I don't want to unintentionally convey the words don't matter. The words are everything, but it also makes a difference where they come from, if that makes sense.
I'm write with Eliza and Howie on their spot-on comments. Your title is too long. But,worse, it is dull, tepid, and about as exciting as a napkin( you know -taste). Noam Comsky has a better one word description - plaigarism. It's the new hulabaoo waste-of-time special for procastinators who have one more excuse for not working on our own writing.

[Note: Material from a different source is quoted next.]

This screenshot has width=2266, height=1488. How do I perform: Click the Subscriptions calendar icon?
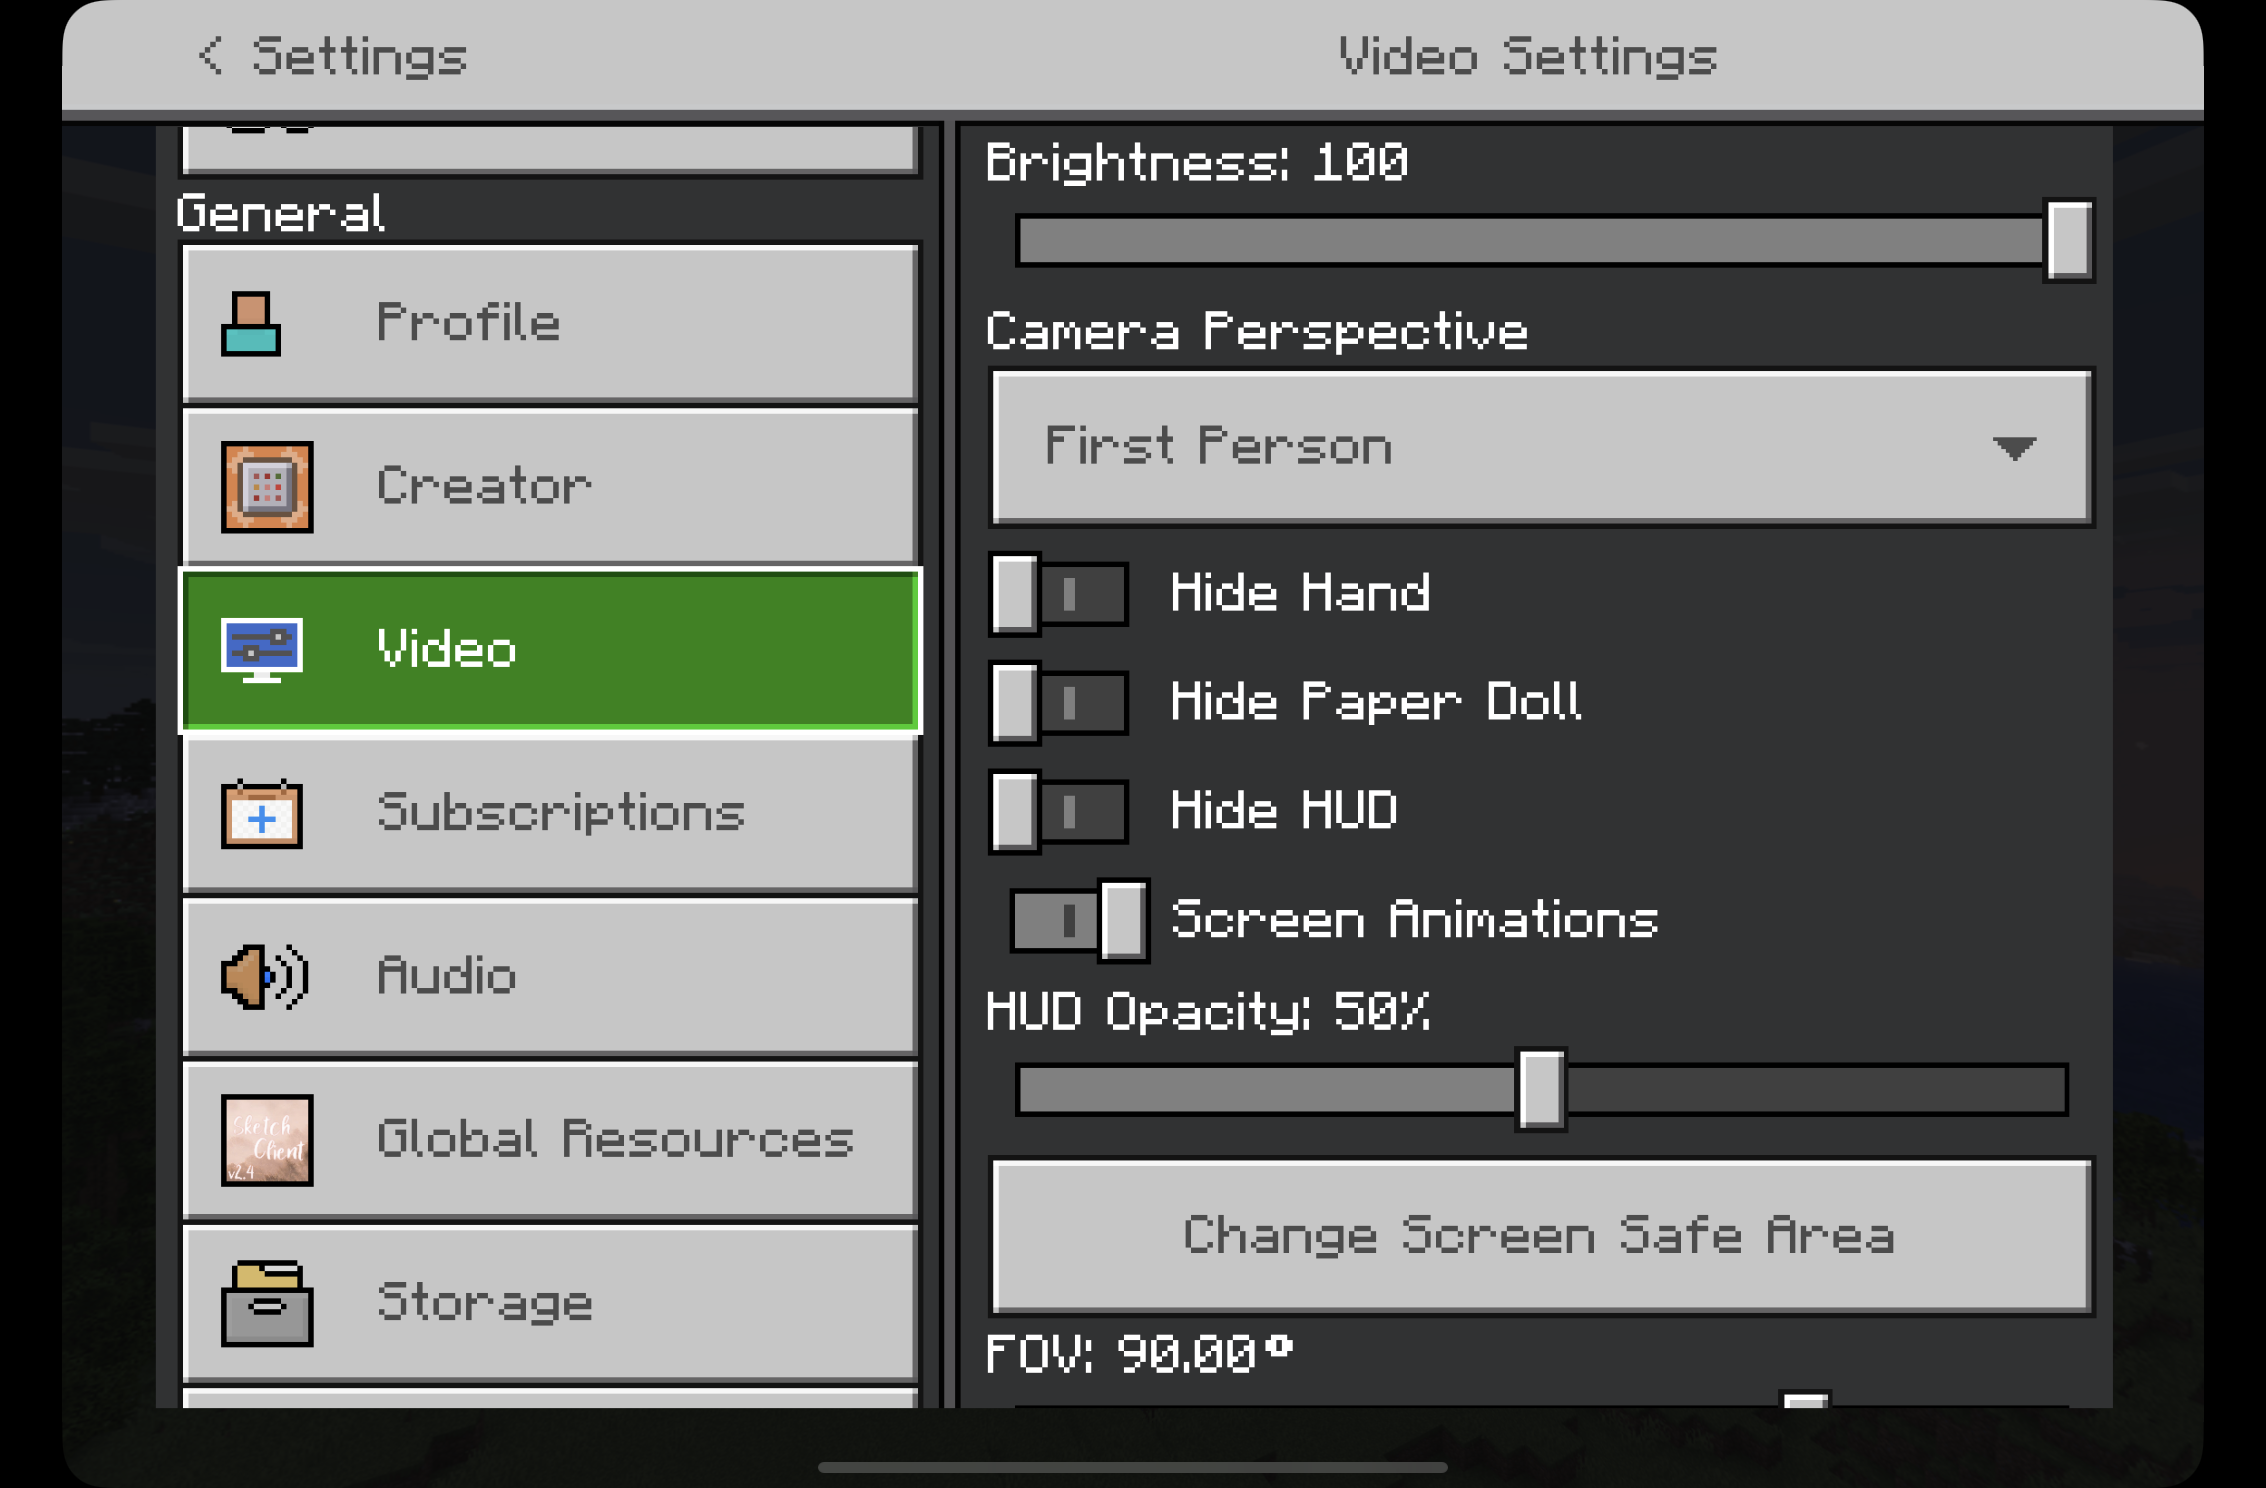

What I like about Substack is that are enough writers who are actually sharing their writing. Two are totally oriiginal and among my top twenty writers,which include ( and here's a list not too mny could make in terms of that shallow and divisive word . coined by some Ivy Tower Sociologsts who cant even say RACISM. See how many writers you recognize from my list: Virginia Woolf,Richard Wright, Damon Runyon, Vi Khai Nao, Mahmoud Darwish, Gwendolyn Brooks , Sterling A.Brown,
Ousmane Sembene,, Tadeusz Rozewisz, Victor Serge, Edna Obrien,Yu Hua, AND ESPECIALY two FABULOUS- TYHIMBA JESS , author of the kaleidiscopic OLIO, the best long poem in American literature of at least the last thirty years; he is also the current president of Cave Canem, a dynamic organization of black writers mentoring qnd supporting with workshops,fellowships,and retreats young blqck writers in communities,colleges,and MFA progrqms. in the last 17 yeqrs and along with KUNDIMON/kqyq (Asian Ameicans),GroupoMONDO, the Rqdius of Arab American Writers ,all leading to the biggest sea change in American poetry in this country's literay history, even bigger than the Beat Poetry movment of thefifties. And it was, is, way overdue.
I remember remarking to you at some point, that dialing back the caustic tone on your communications here would probably help them be better received, since underneath that you seem to be filled with ideas and things to say. This is one of those times I think that's true.